# Port Arthur RC



## Jay Dufour (Jan 19, 2003)

Any news from there ?


----------



## Jim Scarborough (May 5, 2007)

The Qual finished Friday night.

1. Dealer/ Tim Milligan, handler
2. Haley/ Adam Casto, handler
3. Tipper/ Ryan Brasseaux, handler
4. Gem/ Ricky Edge, handler
RJ. Bounce/ Tim Milligan, handler
Jams. Caddy/ Clint Avant, handler; Ranger/ Gary Friudenberg, handler; Wendy/ Wayne Stupka, handler.


----------



## Jay Dufour (Jan 19, 2003)

Thanks Jim...Congrats ya'll.


----------



## BonMallari (Feb 7, 2008)

any news from the open...any alligator issues j/k...


----------



## LukesMom (Sep 8, 2009)

Congrats Troy


----------



## LukesMom (Sep 8, 2009)

Way to go Tim 1st & RJ

Jim & Jan


----------



## Steve Karr (Aug 7, 2009)

Open call backs to double land blind.

3,4,6,13,15,18,19,21,22,23,24,31,33,37,40,41,44,46,48,52,54,5,59


----------



## Steve Karr (Aug 7, 2009)

55 is back not 5


----------



## Steve Karr (Aug 7, 2009)

17 back to water blind. Sorry no numbers.


----------



## TMURRAY (Feb 17, 2005)

Jim Scarborough said:


> The Qual finished Friday night.
> 
> 1. Dealer/ Tim Milligan, handler
> 2. Haley/ Adam Casto, handler
> ...


Congrats to Bobby and Shanna Farmer, Tim and Dealer on the Qual Win and Wayne and Wendy on the Jam. Way to go Guys!!!

Troy


----------



## Steve Karr (Aug 7, 2009)

Unofficial call backs to the water marks.

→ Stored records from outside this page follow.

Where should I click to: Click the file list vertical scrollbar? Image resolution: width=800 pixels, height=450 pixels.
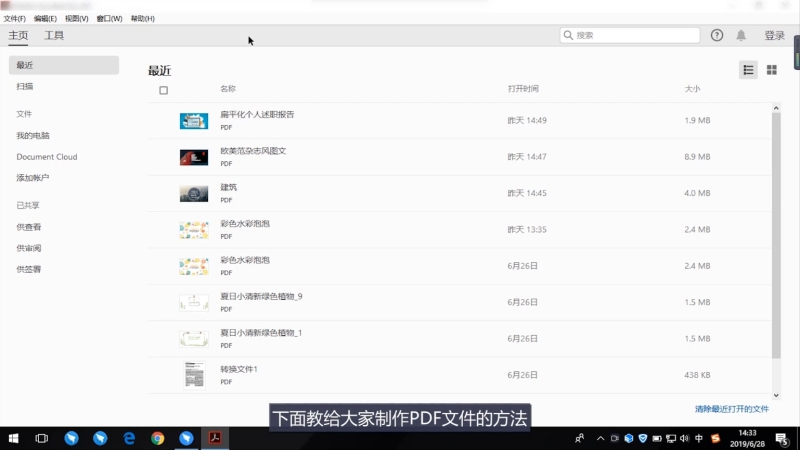[x=776, y=230]
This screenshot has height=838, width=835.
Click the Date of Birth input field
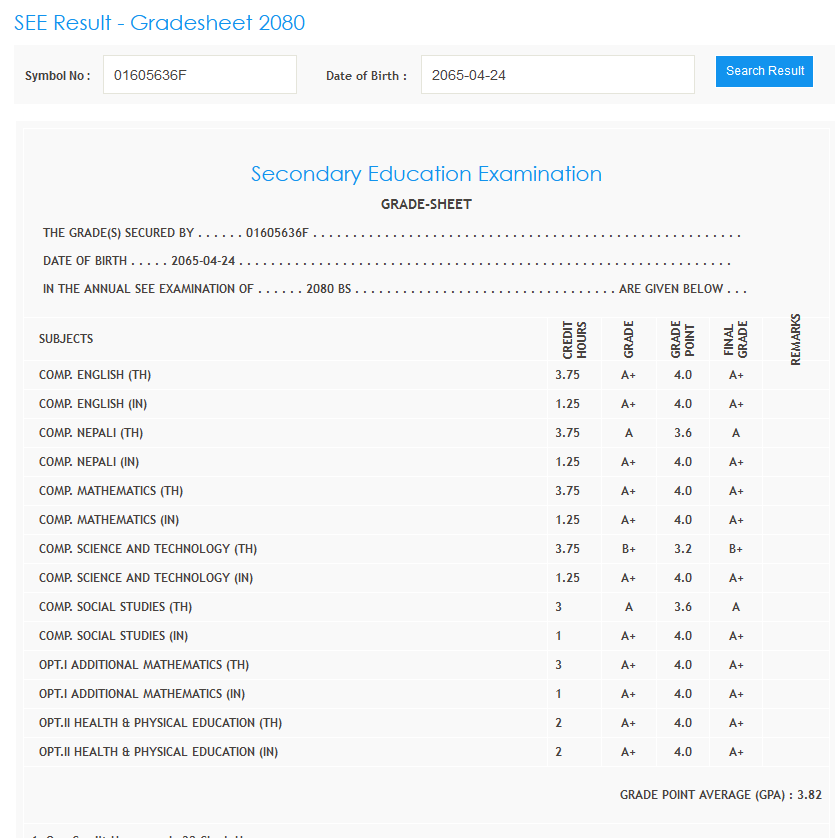pos(557,75)
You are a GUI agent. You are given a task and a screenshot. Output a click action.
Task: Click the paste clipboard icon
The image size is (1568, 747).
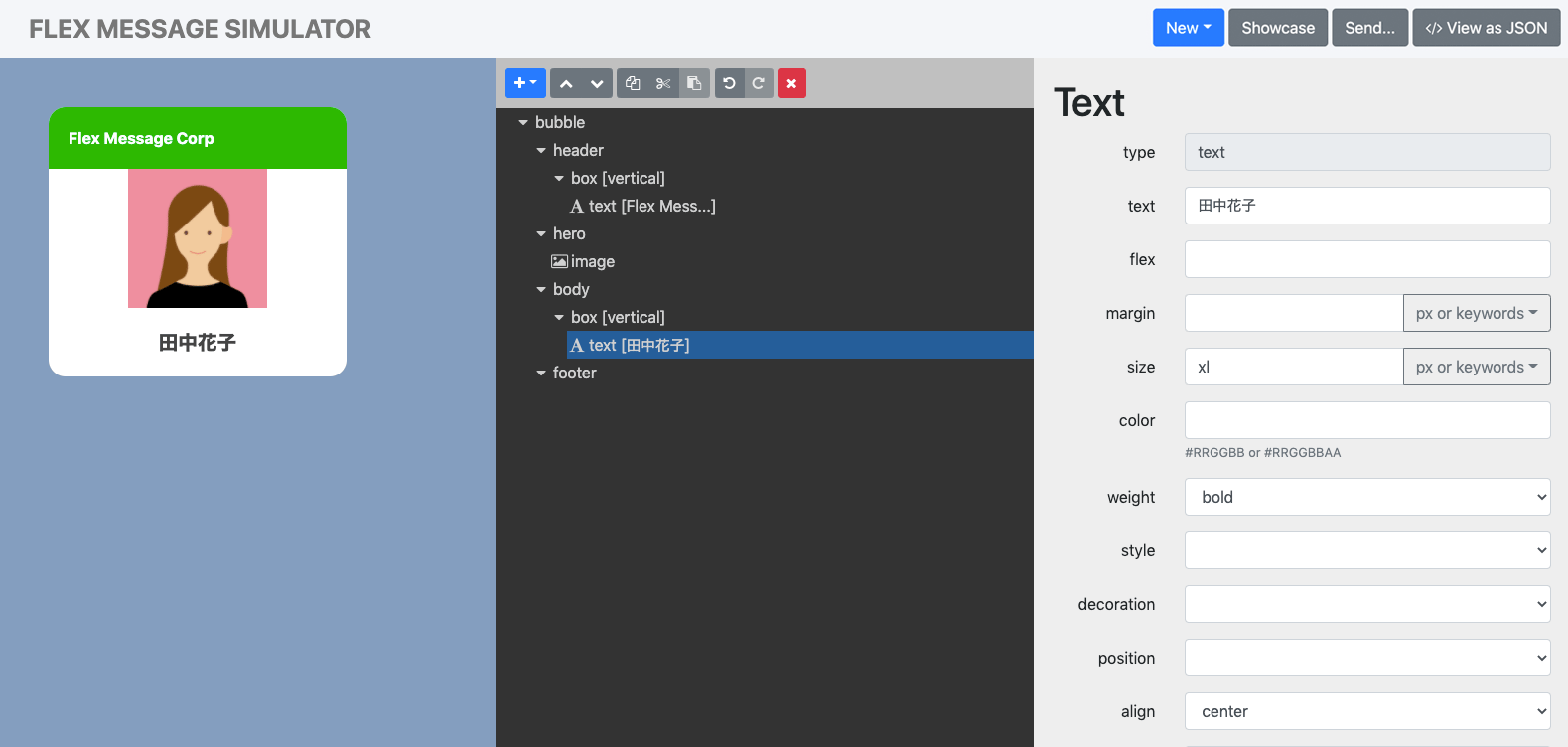[694, 83]
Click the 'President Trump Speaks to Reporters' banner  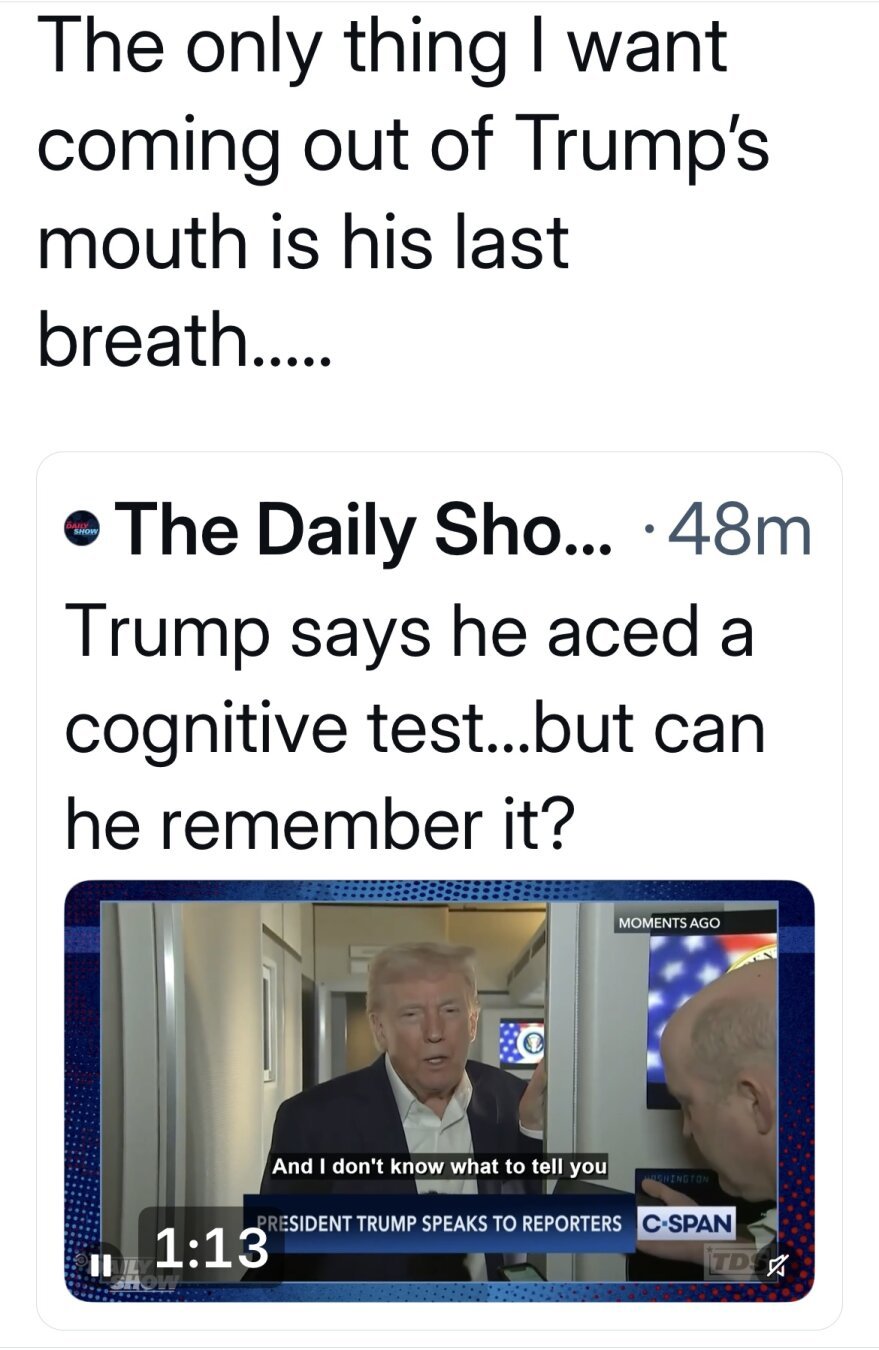(x=439, y=1222)
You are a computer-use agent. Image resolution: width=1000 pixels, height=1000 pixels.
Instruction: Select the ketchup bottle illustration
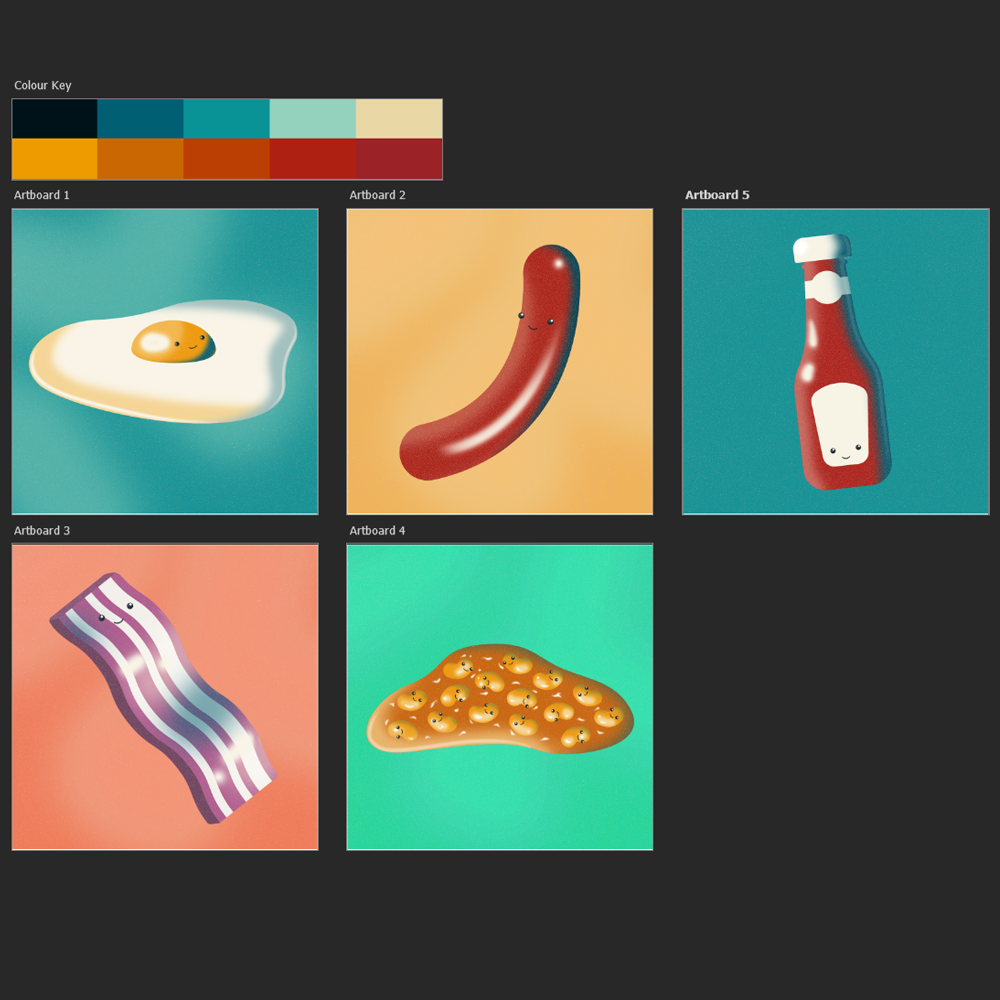(x=841, y=362)
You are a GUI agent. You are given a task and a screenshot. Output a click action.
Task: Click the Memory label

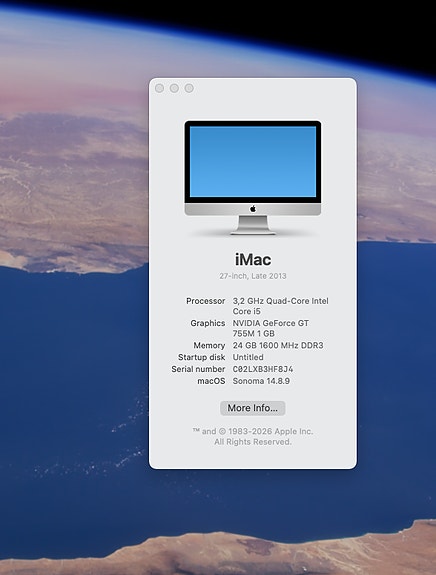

13,21,31,32,37,40,46,52,55,59

37 starts


----------



## Ricky Elston (Nov 25, 2004)

Derby
1st Kenny Cox, Billie
2nd Adam Casto, ??
3rd Rick Mock, Bentley
4th Wayne Stupka, Wendy
Don't know RJ or JAMS

Congrats to all!


----------



## W Knight (Sep 2, 2003)

Does anyone have open results ?


----------



## Steve Karr (Aug 7, 2009)

Unofficial Open Results 
Not sure about these numbers

1st 32 Hank/ Chip Miles
2nd 55 Tia/ Suzan Caire
3rd 59 Zoey/ Ryan Brasseaux
4th 37 Cole/ Ryan Brasseaux
RJ 40 Dakota/ Ryan Brasseaux
J 46 Bishop/ Ryan Brasseaux

Sorry I don't know about any other Jams


----------



## birdthrower51 (Aug 23, 2004)

wow, Hank & Chip are having a great year. Congratulations

Congratulations also to Wayne on his Derby 4th


----------



## Jay Dufour (Jan 19, 2003)

Congrats Chip Susan and Ryan ! Big shout out for Kenny with Billie Jean....10 Points three trials.


----------



## Jim Scarborough (May 5, 2007)

Port Arthur Results

OPEN
1. Hank / Chip Miles
2. Tia / Suzan Caire
3. Zoey / Ryan Brasseaux
4. Cole / Ryan Brasseaux
R.J. Dakota / Ryan Brasseaux
Jams: Tex-Matter / Danny Farmer; Lola / Adam Casto; Bishop / Ryan Brasseaux; Marley / Danny Farmer

AMATEUR
1. **** / Wendall Williams
2. Bull / Danny Widner
3. Vegas / Donald Fitzgerald
4. Tia / Suzan Caire
R.J. Rock / Jon Monroe
Jams: Canaille / Lee Jolley; Cadillac / Rick Mock; Cole / Luke Barras; Al / Maury Smith

QUALIFYING
1. Dealer / Tim Milligan
2. Haley / Adam Casto
3. Tipper / Ryan Brasseaux
4. Gem / Rickey Edge
R.J. Bounce / Tim Milligan
Jams: Caddy / Clint Avant; Ranger / Gary Friudenberg; Wendy / Wayne Stupka

DERBY
1. Billie / Kenny Cox
2. Trixie / Adam Casto
3. Bentley / Rick Mock
4. Wendy / Wayne Stupka
R.J. Mylee / Chris La Cross
Jams: Coach / Adam Casto; Lacy / Clint Avant; Louie / Tracy Farmer; Frankie / Adam Casto

The Port Arthur Retriever Club would like to thank all the participants for helping make this a successful event. We are especially grateful for our judges, Paul Rainbolt and Linda Noga in the Open, Steve Helgoth and Raymond Mouton in the Amateur, and Bobby Lane and Austin Channell in the Derby and Qual. They gave generously of their time, energy and talents to give us all a chance to run our dogs in a competitive and challenging manner. Thanks to all.


----------



## birdthrower51 (Aug 23, 2004)

Rick Mock-
OH Cr*p, I did not see that you, Rick & Bentley got 3rd in the Derby. And now I see you jammed the Amt. Sjorry I missed that, but, Congratulations!


----------



## TMURRAY (Feb 17, 2005)

CONGRATS to Chip and Hank on the open win (that should give him his FC) Also congrats to Wendall and **** on the Am win, Wayne and Wendy and Rick and Bently on the derby places.

Troy


----------



## Mark Sehon (Feb 10, 2003)

To many congrats to go around.  Glad to see so many friends doing well!!!


----------



## Aaron Homburg (Sep 23, 2005)

*Way to go Rick, Wendell, and Susan!

Aaron*


----------



## MikeBoley (Dec 26, 2003)

Congrats to Wendel and Danny on there Am placements.
Congrats to Bobby, Shannon and Tim on the Q.
Way to go Troy keep finishing those Q's.


----------



## MardiGras (Feb 9, 2004)

Also -- congrats to Gem, Rickey and Belinda for their Qual 4th!


----------